Defenders should monitor for: (1) Filesystem audit logs showing symlinks being followed into sensitive directories during Langflow tar extraction (use auditctl -w /path/to/extraction/dir -p wa); (2) Application logs for tar extraction errors or warnings related to symlinks or permission denials; (3) File integrity monitoring (AIDE, Tripwire, osquery) alerting on unauthorized reads of secret_key or JWT configuration files; (4) Authentication logs for JWT tokens issued to unexpected user IDs or service accounts; (5) Yara rule: detect tar files with symlink entries in headers (magic bytes 75 73 74 61 72 followed by link indicators in file type field); (6) WAF/IPS signatures for Python Interpreter node API calls with suspicious code payloads if exposed.

Mitigation Steps

Immediate actions: (1) Patch: upgrade Langflow to a patched version that validates tar contents and rejects symlinks or extracts only to isolated temporary directories; (2) Workaround (until patching): disable or remove BaseFileComponent-based nodes from production flows; restrict file upload sources to trusted, pre-scanned repositories; run Langflow in a sandboxed container with minimal filesystem permissions and no access to sensitive files; (3) Configuration hardening: ensure secret_key files have restrictive permissions (mode 600), not readable by the Langflow process user; (4) Defense-in-depth: implement filesystem MAC (AppArmor, SELinux) policies limiting Langflow's read access to intended data directories only; rotate all JWT secrets immediately post-patch; (5) Isolation: run Langflow services in containers with read-only root filesystems and a dedicated non-privileged user.

Risk Assessment

This vulnerability presents extreme risk in production RAG deployments.
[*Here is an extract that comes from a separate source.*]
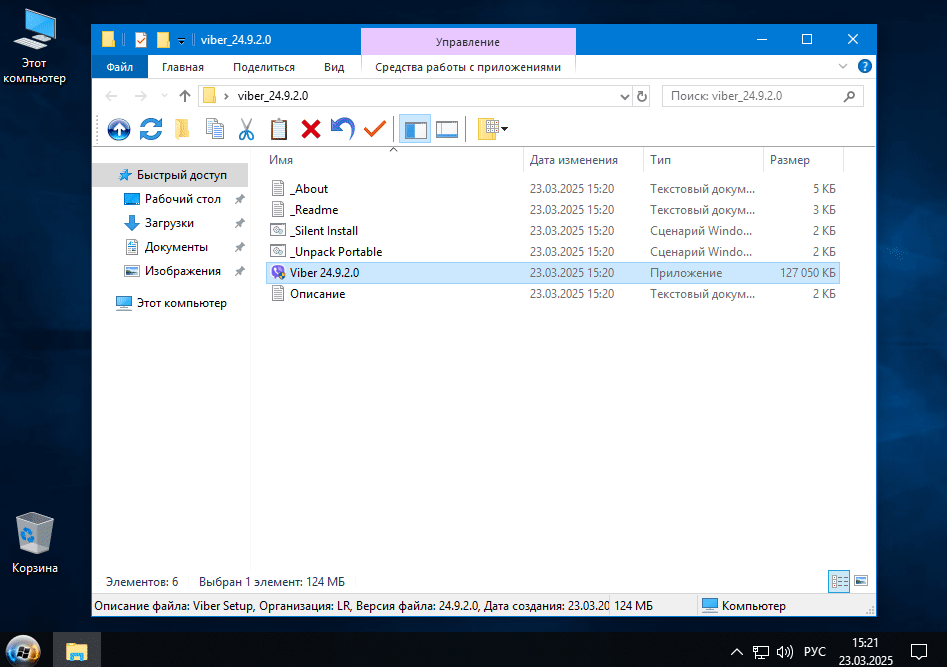Image resolution: width=947 pixels, height=667 pixels.
Task: Open the Start menu button
Action: (x=22, y=651)
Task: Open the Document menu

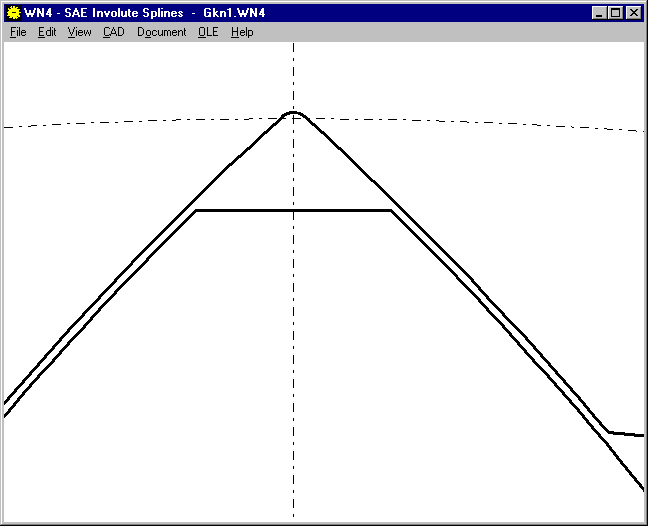Action: [161, 32]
Likelihood of exploitation in the wild is high because: (1) exploitation requires no special tools or deep technical knowledge—crafting a tar with symlinks is trivial; (2) the attack surface is broad—any organization allowing user document uploads; (3) the impact is critical—direct RCE with application privileges. Threat actor interest is high; this enables supply-chain attacks (poisoned documents in shared repositories), insider threats, and lateral movement in enterprise environments. Organizations running Langflow with internet-facing file upload endpoints or untrusted document sources face immediate compromise risk. The attack is silent and difficult to detect without comprehensive logging. Estimated CVSS: 9.8+ (Critical).